Situation concernant les réfugiés à Cherbourg - Octeville
  
 Historique: depuis l’été 2006 de nombreux réfugiés arrivent et s’arrêtent à la C.U.C dans le but de rejoindre l’Angleterre.
 Des arrestations massives, mirent fin au squat de Tourlaville, mais nous pouvons constater que ces arrestations n’ont eu aucun effet sur le long terme, puisque dès les mois de novembre/décembre 2006 un squat a réapparu à Cherbourg-Oteville. En effet depuis le mois de janvier 2007 et jusqu’à ces derniers jours (le 23 juillet 2007), les réfugiés ont élu domicile sur le terrain de la SHEMA . La SHEMA ayant saisi le TGI de Cherbourg, les réfugiés durent le quitter sous peine d’expulsion.
 
Situation juin/juillet 2007: le nombre de réfugiés à Cherbourg-Oteville a plus que doublé, passant de trente à soixante-dix .Les origines sont devenu plus diverses (Iraniens, Africains, Kurdes, Iraquiens). Deux femmes enceintes d’origine Éthiopienne furent prise en charge grâce à l’action d’Itinérance dans le cadre d’une demande d’asile.
Le squat n’étant constitué que de toiles de tentes et les réfugiés n’ayant aucun accès à des lieux d‘hygiène. De nombreux problèmes sanitaires sont apparus par exemple des cas de gale. Après de multiples démarches effectuées par Itinérance, la Préfecture réagit pour la première fois en débloquant une enveloppe de cinq mille euros, en organisant une réunion sur la situation sanitaire. Ainsi, avec l’appui de la municipalité, la majorité des réfugiés ont pu prendre un traitement contre la gale, une douche,etc. Bien que l’association ait dû trouver elle-même le personnel compétent à la prise du traitement (deux médecins bénévoles ) , il s’agit tout de même d’une avancée. Mais il ne s’agit là que d’une action ponctuelle, et les mêmes causes produisant les mêmes effets il est probable que des problèmes similaires réapparaissent.
 
Tensions sur le port: dans la nuit du 12 au 13 juillet, un réfugié s’étant introduit dans une caravane, fut touché par balle par le propriétaire surpris. Suite à cet événement, les CRS semblent être réclamés par tous . Mais il est toutefois intéressant de noter qu’un responsable de la CCI admet dans La Presse de la Manche du 14 juillet que le problème de fond ne sera pas résolu de cette manière et que le responsable d’une compagnie maritime pose la question fondamentale « pourquoi arrivent-ils ici? » .
 
Solutions à apporter: suite à ces tensions, et à la demande d’expulsion du terrain de la SHEMA, le Collectif contre le Racisme et les Idées d’Extrême Droite a tenu deux conférences de presse.
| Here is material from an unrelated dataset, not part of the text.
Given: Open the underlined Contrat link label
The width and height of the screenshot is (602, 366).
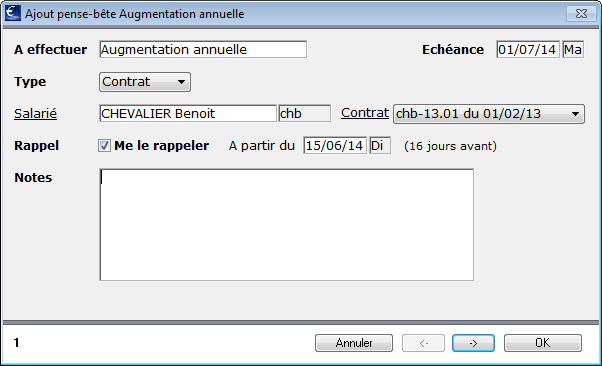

Dans celles-ci, le Collectif rappelle que la solution à ce problème ne peut être que politique, pour lui il s’agit de :
 - accorder une vraie protection aux victimes des guerres civiles,
 - leur permettre de choisir le pays de l’UE dans lequel ils demandent asile, à partir de n’importe quel autre point du territoire européen,
 - élargir le droit d’asile,
 - renégocier les accords avec le Royaume-Uni afin que ce pays ne puisse plus se prévaloir de sa situation géographique pour se soustraire à la règle de libre circulation entre États de l’Union,
 - créer des structures d’accueil inconditionnelles qui permettent aux réfugiés de se poser, d’échapper aux filières mafieuses et d’entrer dans une logique d’intégration, ici ou ailleurs en Europe.
Dans tous les cas nous nous accordons sur le fait que ce n’est en rien l’existence ou non de structures d’accueil qui attirent les réfugiés, mais bel et bien l’existence de liaisons trans-Manche. Pour ces réfugiés il s’agit avant tout de fuir la guerre et l’oppression pour rejoindre la Grande-Bretagne. Le Collectif appelle une nouvelle fois les autorités concernées (État, Conseil Général, municipalité) à tenir avec les associations et dans les meilleurs délais une table ronde pour créer des conditions d’accueil dignes.